Что требуется: Перепишите, пожалуйста, целиком ту часть записей, которая начинается строкой с «Screen dimensions: 1568x759» и заканчивается строкой с «[x=42, y=414]», включая обе эти строки. В этой части отмасштабируйте только координаты точек нажатия: умножьте их на 2,4 и округлите до целых, половины вверх, а всё остальное оставьте без изменений.

Доступные данные:

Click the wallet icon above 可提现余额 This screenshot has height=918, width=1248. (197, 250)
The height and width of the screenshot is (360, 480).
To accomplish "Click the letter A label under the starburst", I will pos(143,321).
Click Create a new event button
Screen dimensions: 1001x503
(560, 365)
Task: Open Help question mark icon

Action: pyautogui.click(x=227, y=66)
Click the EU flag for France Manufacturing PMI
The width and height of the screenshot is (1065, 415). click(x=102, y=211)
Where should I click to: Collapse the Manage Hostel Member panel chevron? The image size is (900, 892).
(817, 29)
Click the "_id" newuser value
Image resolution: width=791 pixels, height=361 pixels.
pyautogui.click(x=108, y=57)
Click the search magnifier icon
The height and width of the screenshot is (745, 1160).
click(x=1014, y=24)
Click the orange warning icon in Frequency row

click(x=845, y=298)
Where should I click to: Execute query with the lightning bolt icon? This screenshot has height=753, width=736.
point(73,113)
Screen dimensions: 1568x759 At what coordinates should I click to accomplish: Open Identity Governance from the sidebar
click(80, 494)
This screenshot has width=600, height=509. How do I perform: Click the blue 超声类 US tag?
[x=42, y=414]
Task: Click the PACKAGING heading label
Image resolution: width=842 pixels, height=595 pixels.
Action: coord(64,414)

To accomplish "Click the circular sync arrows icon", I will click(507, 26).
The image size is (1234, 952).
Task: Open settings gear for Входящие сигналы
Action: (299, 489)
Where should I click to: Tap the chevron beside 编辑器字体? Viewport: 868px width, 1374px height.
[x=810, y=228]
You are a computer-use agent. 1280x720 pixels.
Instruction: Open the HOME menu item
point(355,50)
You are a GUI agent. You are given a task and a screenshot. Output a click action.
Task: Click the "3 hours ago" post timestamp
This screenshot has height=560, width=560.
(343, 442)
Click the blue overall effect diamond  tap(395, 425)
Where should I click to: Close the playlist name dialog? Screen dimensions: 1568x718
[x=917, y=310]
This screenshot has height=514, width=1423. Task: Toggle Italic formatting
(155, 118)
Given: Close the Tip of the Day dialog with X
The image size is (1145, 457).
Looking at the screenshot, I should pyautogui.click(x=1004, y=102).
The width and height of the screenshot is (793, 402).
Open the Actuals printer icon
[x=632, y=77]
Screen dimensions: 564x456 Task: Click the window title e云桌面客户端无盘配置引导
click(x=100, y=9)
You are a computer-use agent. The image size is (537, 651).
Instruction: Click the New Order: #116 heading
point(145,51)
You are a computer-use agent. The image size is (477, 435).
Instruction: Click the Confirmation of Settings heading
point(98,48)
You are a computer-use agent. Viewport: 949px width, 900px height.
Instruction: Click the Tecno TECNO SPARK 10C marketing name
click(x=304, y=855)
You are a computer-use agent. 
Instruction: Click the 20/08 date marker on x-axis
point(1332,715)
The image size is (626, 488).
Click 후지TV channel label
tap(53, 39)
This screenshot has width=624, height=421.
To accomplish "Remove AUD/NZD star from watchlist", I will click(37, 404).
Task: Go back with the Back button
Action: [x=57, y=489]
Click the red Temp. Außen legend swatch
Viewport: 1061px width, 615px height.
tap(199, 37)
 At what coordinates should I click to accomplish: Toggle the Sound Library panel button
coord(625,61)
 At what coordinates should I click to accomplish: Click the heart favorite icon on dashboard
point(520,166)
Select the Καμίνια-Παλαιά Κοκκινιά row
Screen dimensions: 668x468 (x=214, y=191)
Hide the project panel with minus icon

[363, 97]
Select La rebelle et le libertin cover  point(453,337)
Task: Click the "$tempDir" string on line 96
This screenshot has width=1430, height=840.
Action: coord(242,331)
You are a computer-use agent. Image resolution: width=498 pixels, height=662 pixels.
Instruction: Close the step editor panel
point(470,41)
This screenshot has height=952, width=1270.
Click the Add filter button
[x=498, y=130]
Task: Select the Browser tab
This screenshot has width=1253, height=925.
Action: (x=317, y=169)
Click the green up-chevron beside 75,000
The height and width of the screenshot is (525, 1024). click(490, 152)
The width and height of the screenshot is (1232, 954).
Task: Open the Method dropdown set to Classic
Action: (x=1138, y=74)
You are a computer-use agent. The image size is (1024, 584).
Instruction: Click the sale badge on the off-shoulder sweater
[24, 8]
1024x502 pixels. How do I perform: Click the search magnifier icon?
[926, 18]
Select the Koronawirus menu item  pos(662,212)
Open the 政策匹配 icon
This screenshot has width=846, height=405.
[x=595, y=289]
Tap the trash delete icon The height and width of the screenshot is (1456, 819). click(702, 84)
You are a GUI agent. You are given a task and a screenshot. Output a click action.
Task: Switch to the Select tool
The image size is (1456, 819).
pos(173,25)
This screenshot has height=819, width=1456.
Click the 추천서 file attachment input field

Письменный ответ:
Screen dimensions: 1568x759 At what coordinates should I click to accomplish: Open Identity Governance from the sidebar
click(192, 1186)
This screenshot has width=600, height=509. How do I perform: Click the blue 超声类 US tag?
[x=101, y=994]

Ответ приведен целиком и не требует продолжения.